Bankman-Fried’s downfall has done little for the moral arguments put forward by the FHI and its associate groups

Bostrom now says that he doesn’t have any particular interest in the race question, and he’s happy to leave it to others with “more relevant knowledge”. But the 28-year-old email is not the only issue that Oxford has had to consider. As Torres says, the effective altruism/longtermist movement has “suffered a number of scandals since late 2022”.

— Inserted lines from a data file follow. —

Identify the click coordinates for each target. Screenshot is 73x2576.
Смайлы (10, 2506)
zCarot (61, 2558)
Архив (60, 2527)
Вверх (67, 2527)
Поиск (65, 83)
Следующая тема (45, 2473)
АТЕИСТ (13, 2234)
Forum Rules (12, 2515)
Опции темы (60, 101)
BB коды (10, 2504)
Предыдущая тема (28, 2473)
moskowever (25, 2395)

‘What if everybody decided not to have children?’ The philosopher questioning humanity’s future


Just a month before Bostrom’s incendiary comments came to light, the cryptocurrency entrepreneur Sam Bankman-Fried was extradited from the Bahamas to face charges in the US relating to a multibillion-dollar fraud. Bankman-Fried was a vocal and financial supporter of effective altruism and a close friend of William MacAskill, an academic who has strong links to the FHI and who set up the Centre for Effective Altruism, where Bankman-Fried worked briefly.

It was MacAskill who was said to have persuaded Bankman-Fried a decade ago to seek to earn as much money as possible so that he could give it away. The entrepreneur seemed to follow the first part of that injunction, but then went on to spend $300m in fraudulently earned money on Bahamian real estate. His downfall and subsequent 25-year prison sentence have done little for the moral arguments put forward by the FHI and its associate groups.

If that wasn’t enough, the coup last November that briefly dislodged Sam Altman as the CEO of Open AI, the company behind ChatGPT, was attributed to company board members who were supporters of EA. Altman’s speedy return was seen as a defeat for the EA community, and, says Torres, “has seriously undermined the influence of EA/longtermism within Silicon Valley”.

All of this, of course, seems a long way from the not insubstantial matter of preserving humanity, which is the cause for which the FHI was ostensibly set up. No doubt that noble endeavour will find other academic avenues to explore, but perhaps without the cultish ideological framework that left the institute with a bright future behind it.